Пушкин имел представление не только об особой роли Н. И. Тургенева в движении декабристов, но и о том, что он как инициатор уничтожения крепостного права «сверху» был близок императору Александру[437]. Кроме того, Н. Тургенев был одним из немногих заметных деятелей александровского царствования, явно выступавших против военных поселений. По мысли друзей декабриста, прежде всего его старшего брата А. И. Тургенева, это должно было расположить к нему Николая, еще цесаревичем выступавшего против военных поселений[438].

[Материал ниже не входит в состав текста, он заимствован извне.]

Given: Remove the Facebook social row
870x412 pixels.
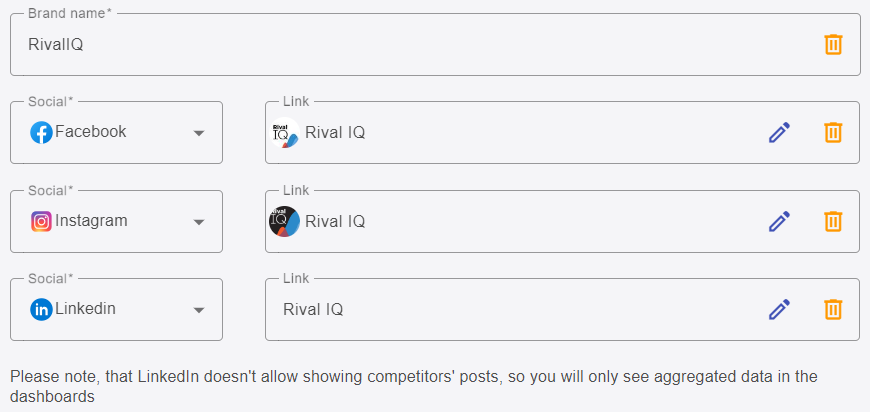Looking at the screenshot, I should tap(833, 133).
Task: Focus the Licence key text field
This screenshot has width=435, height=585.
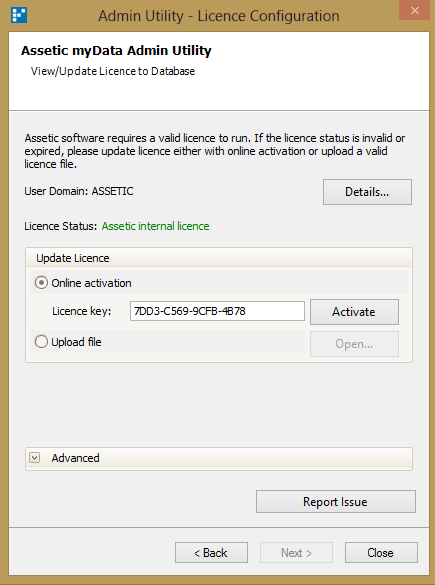Action: point(217,311)
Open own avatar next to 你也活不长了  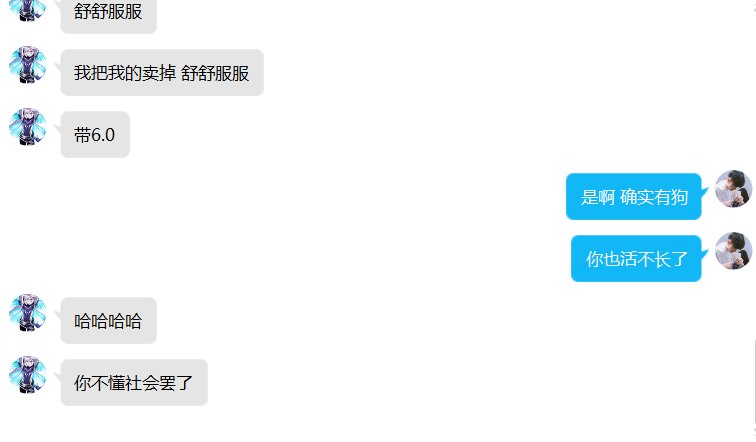(x=733, y=251)
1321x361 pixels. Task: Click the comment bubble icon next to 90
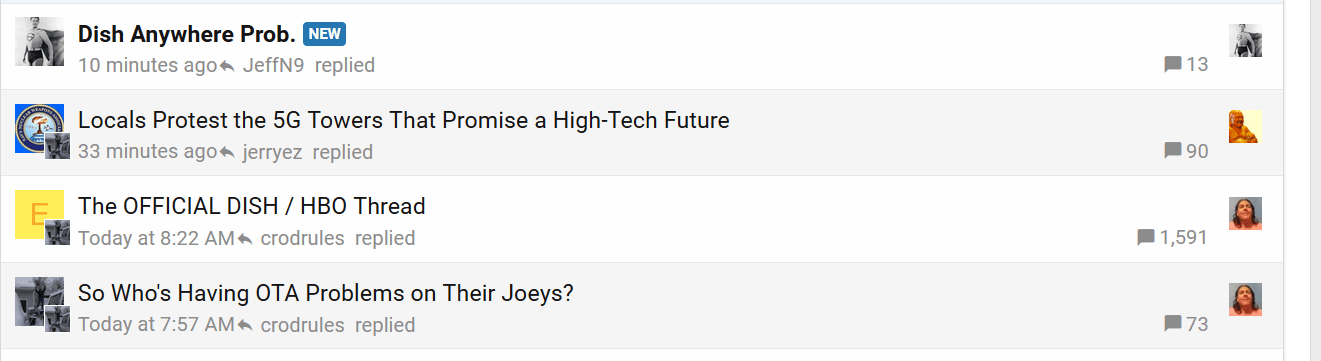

Беспокойство за судьбу Н. Тургенева друзья стали выражать сразу же после восстания, как только причастность его к движению декабристов сделалась известной правительству. В это время и встал вопрос о том, чтобы декабрист сам по своей воле приехал в Петербург из-за границы и оправдался. На этой позиции стояли Карамзин и Жуковский. Вяземский и, конечно, А. И. Тургенев были против возвращения. Вяземский, как и Пушкин, знал об особой роли Николая Тургенева в движении в качестве идеолога, но с его точки зрения это был не плюс, а минус в глазах правительства:
Я уверен, что братья твои чужды того, что было безрассудного и злодейственного в замыслах, но все это их не спасет. Поверь мне, что люди истинно благомыслящие в этом деле страшнее и ненавистнее для них самих головорезов. О последних скажут: в них была хмель, она выдохнется. Но хладнокровные, глубокомысленные и честные заговорщики не подадут той же надежды. С ними мира не будет. Я убежден в этом и потому более страшусь за брата твоего, Николая, Орлова, чем за самых бешеных. Что ни говори, а я от него всего страшусь и ничего не надеюсь (курсив П. А. Вяземского. — И. Н.), потому что чудесам не верю ‹…› Ты окружен в Петербурге людьми qui sont sous le charme, и мне показалось, что голос мой не соблазненный может предостеречь тебя в чемнибудь и вывести на свежий воздух из атмосферы околдованной. Разумеется, Карамзин и Жуковский лучшие создания Провидения, но увы! и они под колдовством и советы их в таком случае могут быть не совершенно здравы[439].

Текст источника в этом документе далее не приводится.